What does it mean to the team at Pietrantoni Méndez & Alvarez to be recognized as “Law Firm of the Year” in Puerto Rico for Litigation and Real Estate Law?

Néstor Méndez: It’s great recognition for the firm. If your peers recognize you, your own competitors, that’s the best compliment anyone can receive.

Were there any cases in particular from the past year or so that contributed to this distinction?
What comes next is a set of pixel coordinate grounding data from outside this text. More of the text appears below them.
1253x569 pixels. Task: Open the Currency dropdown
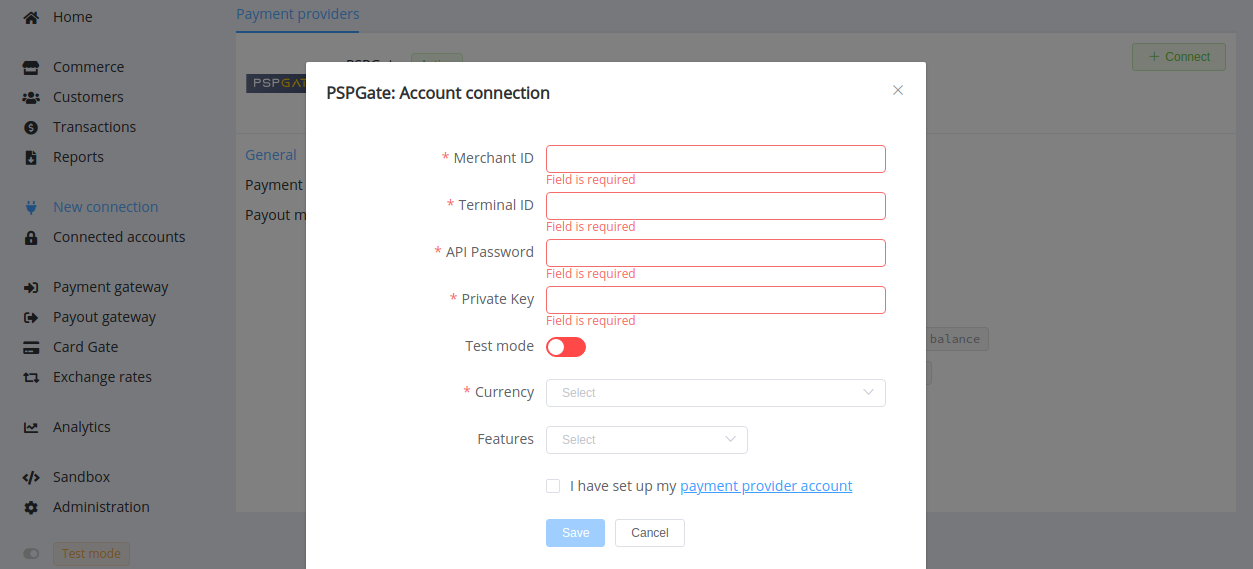[x=716, y=393]
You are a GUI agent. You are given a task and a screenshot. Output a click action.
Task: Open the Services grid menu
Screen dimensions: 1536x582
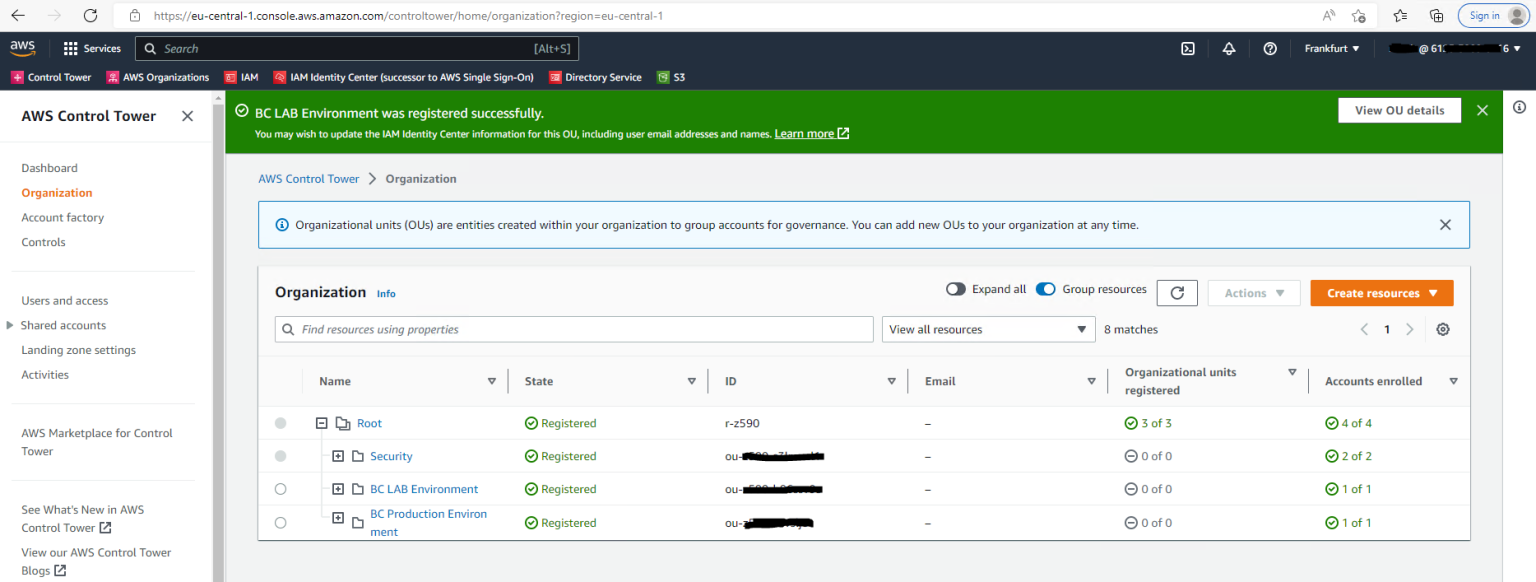coord(91,47)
Yes, particularly in litigation. I founded the firm in 1982, and I was the only litigator then. Now we have more than 20 litigators. We recently had a very significant win before the National Labor Relations Board, a case we brought before the D.C. Court of Appeals. We got what some have called a precedent because it changed the way the board had been ruling on what is called “wildcat” strikes, which in essence are strikes by members of a union without the union’s consent. There was some past case law concerning whether such a strike was what’s called a protected activity—so that if you fire the strikers, the firm, the company, and the employer is responsible. This case has been going on for more than a decade, believe it or not. And on two different occasions, the board found that the termination of employees who participated in the wildcat strike was not legal, because the strike was supposedly a protected activity. We appealed that to the District Court of Appeals, which eventually remanded it to the board. And the board, in essence, overturned its two previous decisions and ruled in favor of our client, a very important corporation in Puerto Rico that creates a lot of jobs.
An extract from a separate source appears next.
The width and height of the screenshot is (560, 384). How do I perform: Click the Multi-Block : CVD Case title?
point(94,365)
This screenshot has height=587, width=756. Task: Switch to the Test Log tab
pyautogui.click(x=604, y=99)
We also had a big win before the First Circuit Court of Appeals for a financial institution dismissing a Racketeer Influenced and Corrupt Organizations Act (RICO) claim. That case also had been going on for quite a while. And we also had significant successes in getting three class actions dismissed in state court. So it’s been a very good year.

What developments have stemmed from the devastating effects of Hurricane Maria two years ago?
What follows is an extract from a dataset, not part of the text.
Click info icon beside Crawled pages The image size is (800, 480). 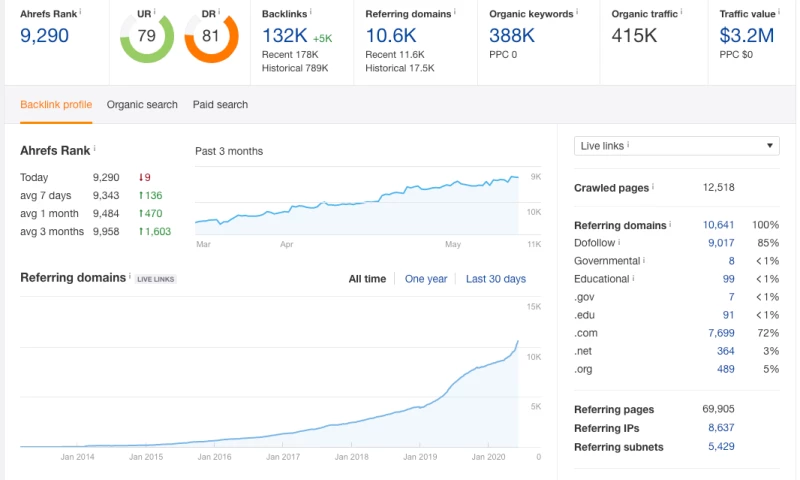coord(655,187)
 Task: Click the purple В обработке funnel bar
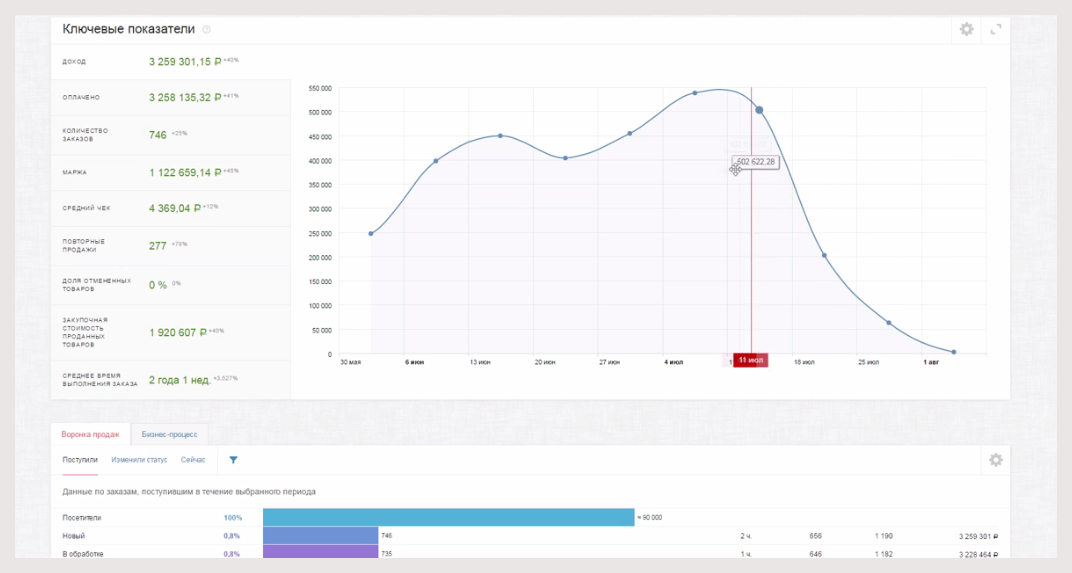pyautogui.click(x=320, y=553)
The hurricane was really a shock. I’ve been around a while and been through many hurricanes, but this one was something completely different. We were all very affected. I was without power for five months in my home, running with a generator, but many did not have generators and were without power even longer.

I think Puerto Rico has shown itself to be pretty resilient, but [the hurricane] changed a lot in the economy. The stronger participants have prevailed and even consolidated. Those that were not as strong or not as committed to Puerto Rico have sold, moved on. On one hand, you’ve seen some changes in the financial industry. On the other, you’ve seen some interesting developments in newer investments coming in, particularly in the real estate business because some saw prices go down significantly because of the hurricane. A lot of people left the island; there was a big demographic move to Florida. That brought prices down—and the market being the market, other people have come down and said, “Wait, that’s really cheap for a beautiful Caribbean island.” So we’ve seen some interesting investments in real estate, hotels, the entertainment industry. There’s been some drag in funds from the Federal Emergency Management Agency (FEMA) and other federal agencies because of Puerto Rico’s bankruptcy, political infighting, all that. But you still see private funds coming in. There was a big rebuilding boost from insurance claims. You see a significant amount of construction going on.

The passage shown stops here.